● Blocco di testo:
• • • •

Nonostante l’enorme portata che quella immane strage ebbe dal punto di vista delle perdite umane, delle ripercussioni economiche, sociali e culturali (il trauma che quell’evento produsse nell’immaginario collettivo restò vivido – e niente affatto elaborato – per molti decenni), è ancora in piedi, come lo è stata nel corso di questi 100 anni, una macchina ideologico-propagandistica che se non è più in grado di presentare in maniera credibile il volto “buono” della guerra, certamente riesce ancora ad occultarne gli aspetti più inumani; ponendo l’accento sul presunto spirito nazionale conquistato o riconquistato o sull’unità nazionale “finalmente” realizzata (ma certo non la pensano così i circa 300mila tedeschi che attualmente vivono nella provincia di Bolzano, “annessa” all’Italia nel 1919 senza che il territorio dove abitavano avesse mai avuto alcun elemento di “italianità”).

Un antidoto prezioso contro questo clima imperante di revisionismo e riduzionismo storico è il libro, appena pubblicato, scritto da due redattori di Adista Valerio Gigante e Luca Kocci, assieme allo storico Sergio Tanzarella, specializzato in Storia del Cristianesimo ma da sempre interessato alle vicende legate alla Grande Guerra. 

L’originalità e l’unicità del testo (La grande menzogna. Tutto quello che non vi hanno mai raccontato sulla Prima Guerra Mondiale, Dissensi editore, pp. 170, euro 13,90; il libro è acquistabile presso Adista, telefonando allo 06/6868692, scrivendo ad abbonamenti@adista.it o collegandosi al sito www.adista.it) non risiede tanto nei contenuti, quanto nella scelta di realizzare una serie di agili ma documentati saggi che cercano di indagare questioni certamente conosciute a cultori, specialisti e studiosi di storia contemporanea, ma ignote al grande pubblico. Fatti importantissimi da indagare per restituire alla guerra il suo volto più vero. E più brutale. Nel libro, scritto in un linguaggio non specialistico, ma attento a dare costanti riferimenti storici e bibliografici, si parla dell’uso massiccio di gas come l’iprite, delle mazze ferrate utilizzate dai fanti per finire i nemici agonizzanti, specie dopo un attacco chimico; della prostituzione capillarmente organizzata dallo Stato Maggiore dell’Esercito come gestione del "tempo libero" dei soldati ed il conseguente brutale uso delle donne e dei loro corpi istituzionalmente attuato; i casi di patologie mentali diffusi nelle trincee, l'uso sistematico della repressione attuato dagli alti comandi per impedire il diffondersi di ogni tipo di dissenso, prima ancora che di ribellione, alla guerra di trincea; il ruolo dei cappellani militari che benedivano le truppe lanciate all’assalto del nemico e intonavano Te Deum di ringraziamento per le stragi di “nemici”, o della funzione svolta da personalità come p. Agostino Gemelli, medico e psicologo, che collaborò con lo Stato Maggiore nell’attuare strategie che mantenessero ad ogni costo la disciplina tra i soldati; la funzione propagandistica dei sacrari militari e dei "parchi della rimembranza", le motivazioni economiche e la pressione dei gruppi industriali per indurre l'Italia ad entrare in guerra, il ruolo degli intellettuali, ecc... Ma anche il cinema e le canzoni contro la guerra, così come quelle forme di protesta che evidenziavano già durante la guerra – nelle suppliche al re come nelle lettere dei soldati al fronte – la progressiva presa di coscienza dei reali interessi per i quali quella guerra si combatteva.

• • • •

● Materiale fornito:
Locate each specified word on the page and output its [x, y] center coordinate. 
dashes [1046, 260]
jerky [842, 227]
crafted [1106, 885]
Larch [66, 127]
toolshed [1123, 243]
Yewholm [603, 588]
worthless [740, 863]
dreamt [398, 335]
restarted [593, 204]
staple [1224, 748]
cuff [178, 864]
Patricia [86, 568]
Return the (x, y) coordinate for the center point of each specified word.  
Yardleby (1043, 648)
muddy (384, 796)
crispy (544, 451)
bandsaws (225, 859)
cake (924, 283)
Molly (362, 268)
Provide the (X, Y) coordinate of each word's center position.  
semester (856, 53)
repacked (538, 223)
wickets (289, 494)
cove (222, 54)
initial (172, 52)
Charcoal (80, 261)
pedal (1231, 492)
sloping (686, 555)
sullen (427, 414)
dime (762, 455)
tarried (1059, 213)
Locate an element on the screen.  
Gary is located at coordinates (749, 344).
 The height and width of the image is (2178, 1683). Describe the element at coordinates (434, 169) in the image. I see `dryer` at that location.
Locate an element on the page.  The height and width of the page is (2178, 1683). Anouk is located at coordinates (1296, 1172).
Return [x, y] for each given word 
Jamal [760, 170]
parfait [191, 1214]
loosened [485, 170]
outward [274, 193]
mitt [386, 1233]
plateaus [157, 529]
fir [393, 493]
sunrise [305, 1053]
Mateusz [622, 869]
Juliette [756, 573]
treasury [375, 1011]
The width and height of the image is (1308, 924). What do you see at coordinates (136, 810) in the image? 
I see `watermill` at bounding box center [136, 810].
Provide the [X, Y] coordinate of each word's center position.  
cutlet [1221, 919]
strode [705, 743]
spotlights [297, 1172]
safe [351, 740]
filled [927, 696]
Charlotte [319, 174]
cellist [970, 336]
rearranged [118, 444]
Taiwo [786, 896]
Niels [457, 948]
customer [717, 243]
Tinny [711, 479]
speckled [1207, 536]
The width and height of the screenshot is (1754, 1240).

• • • •

● Consegna: Nel blocco di testo sul libro dedicato alla Prima guerra mondiale, chi sono i tre autori dell'opera?

● Risposta scritta: Gli autori sono Valerio Gigante e Luca Kocci, redattori di Adista, insieme allo storico Sergio Tanzarella.